### Quoted passage:
========
# Cook(s) Wanted on Nantucket Island!



## Factotum (Mar 31, 2017)

Hey Guys,

Posted one of these last year and wanted to try again in the knife community. 

Looking for a change of pace? Feeling stagnant in your current job? Want to spend your summer in one of the nation's prime vacation areas? 

We are hiring line cooks for the Summer 2017 season. We are officially open May - December, but we could work something shorter if you have time constraints. Pay is solid (over $1,000 a week for the right person) and that's with housing INCLUDED. A grand a week no rent ain't too bad. Plus, you'll be working for our extremely knowledgable chef who has both a culinary and baking degree from the CIA and has worked for such NYC greats as Daniel Boulud, David Bouley, and Wylie Dufresne. 

It's a great opportunity for someone wanting to switch things up for a few months, or just get a different Chef's take on things. And with the pay and provided housing, you can just sublet your current place go right back to your life when season is over.

If anyone wants more info please PM me.

Thanks


----------



## skewed (Apr 3, 2017)

If I didn't have kids, I would be all over this. Sounds like a great experience coupled with nice pay. Wish I knew someone worthy of doing this but sadly I wouldn't wish any of the people I work with on you.


----------
========
### Provided records:
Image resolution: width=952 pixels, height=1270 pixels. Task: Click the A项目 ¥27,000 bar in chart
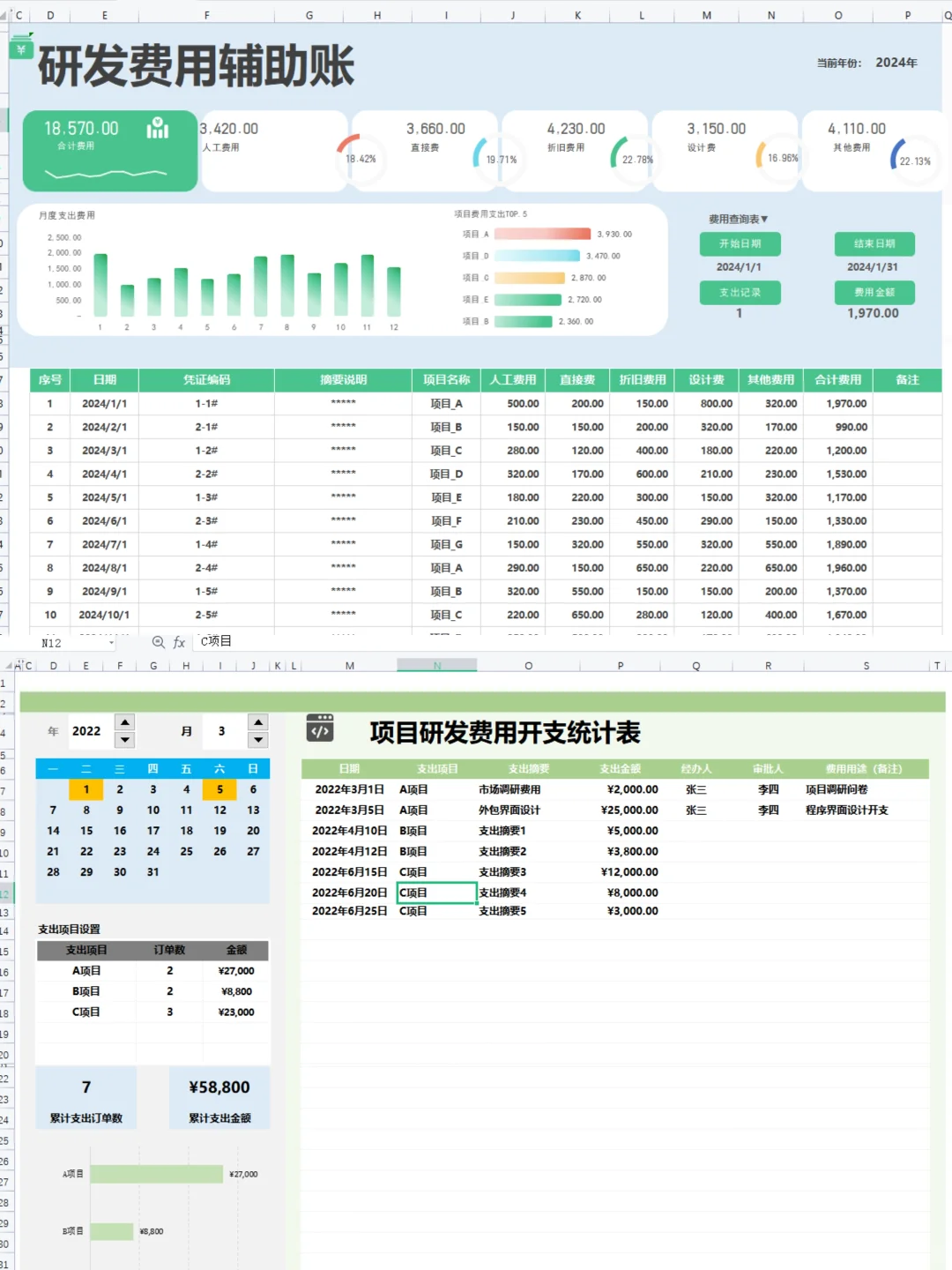click(x=154, y=1173)
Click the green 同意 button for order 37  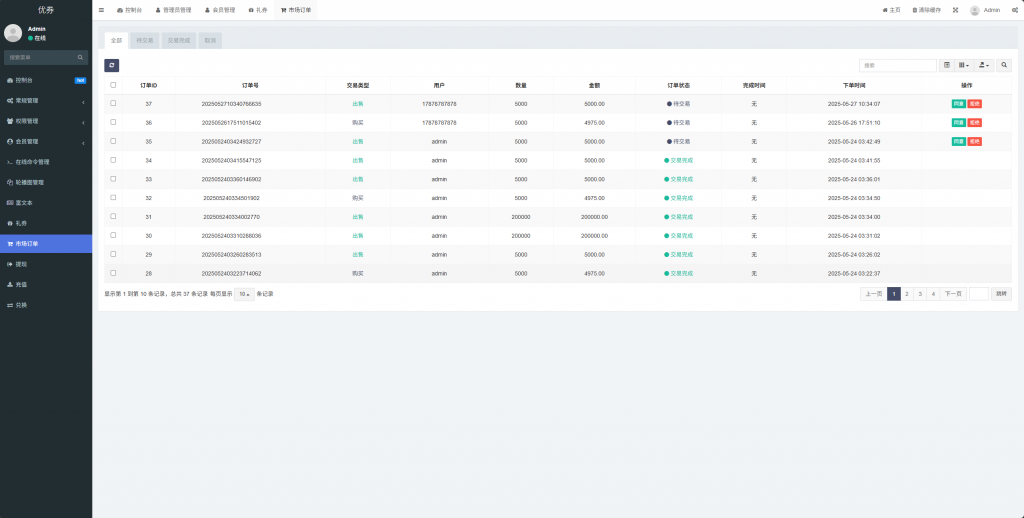(x=958, y=104)
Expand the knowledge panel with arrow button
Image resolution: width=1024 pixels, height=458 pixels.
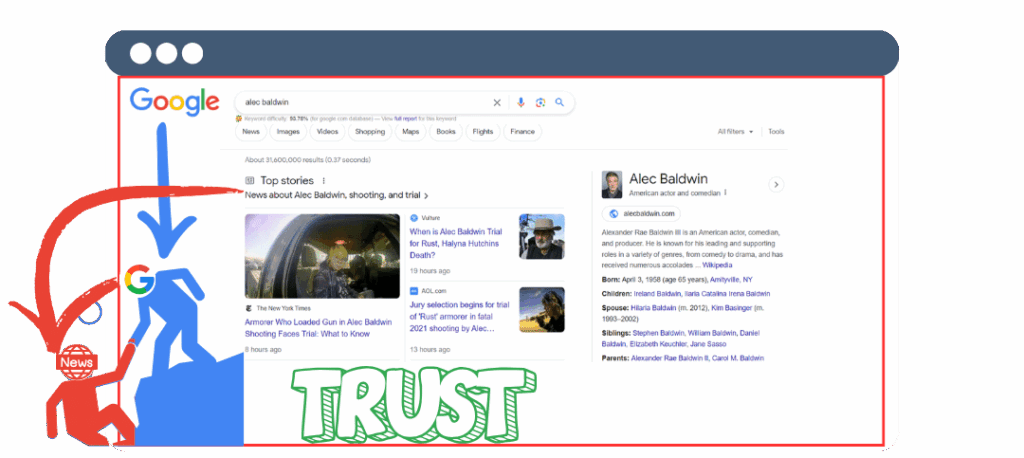(776, 185)

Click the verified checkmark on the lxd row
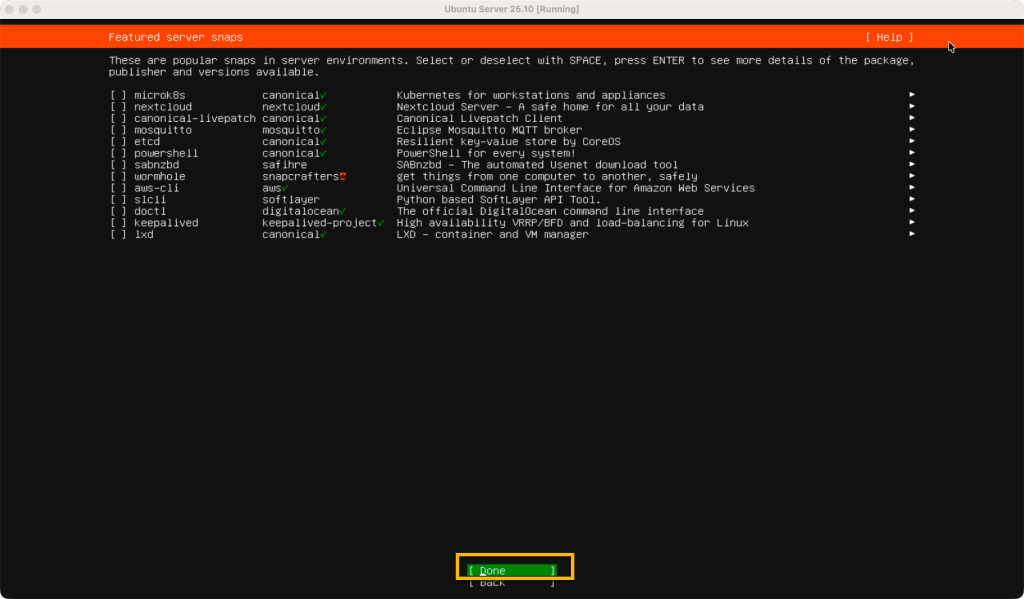pyautogui.click(x=324, y=234)
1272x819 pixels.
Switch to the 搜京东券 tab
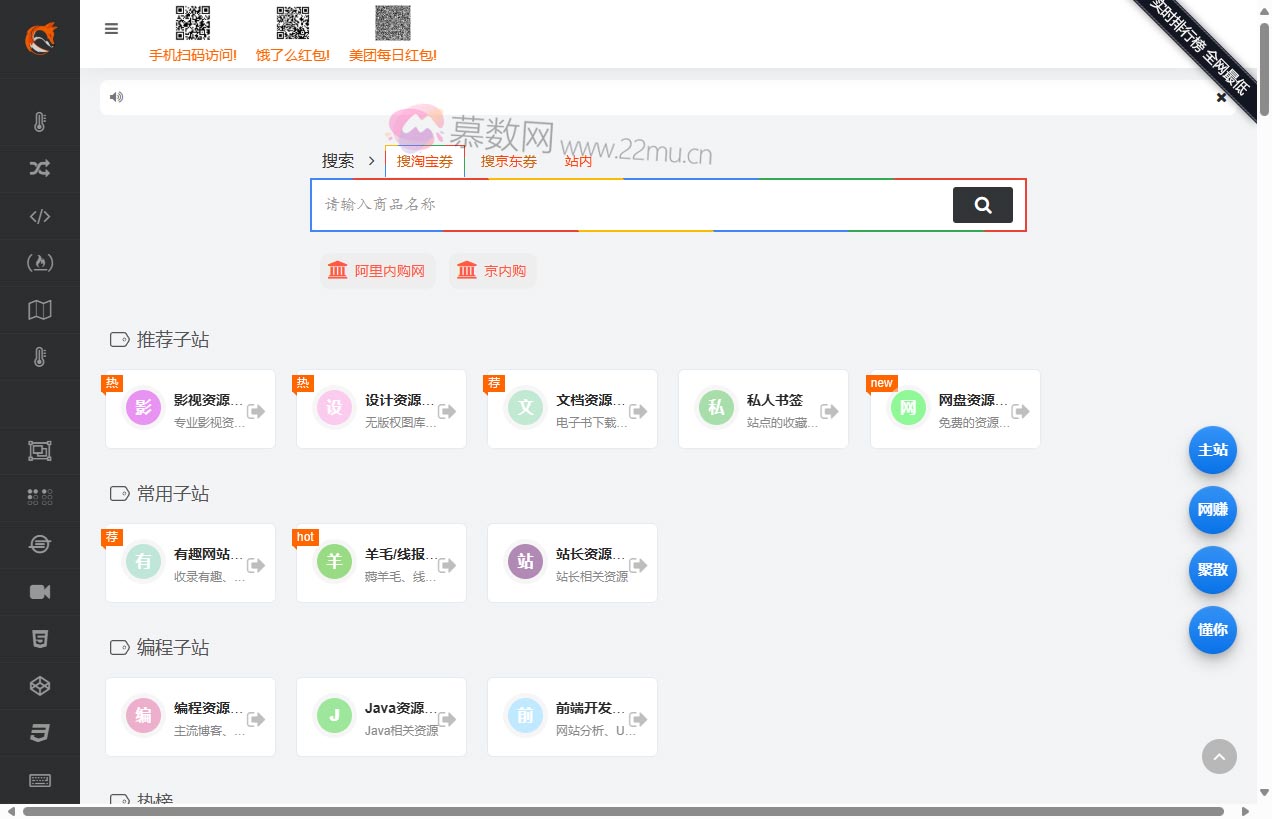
========
### Instructions:
1. Name every New York City chef the Nantucket hiring thread says the chef has worked for.
2. According to the Nantucket hiring thread, during which months is the restaurant officially open?
The lines after the Nantucket hiring thread are separate material.

### Complete answers:
1. Daniel Boulud, David Bouley, Wylie Dufresne

2. May through December.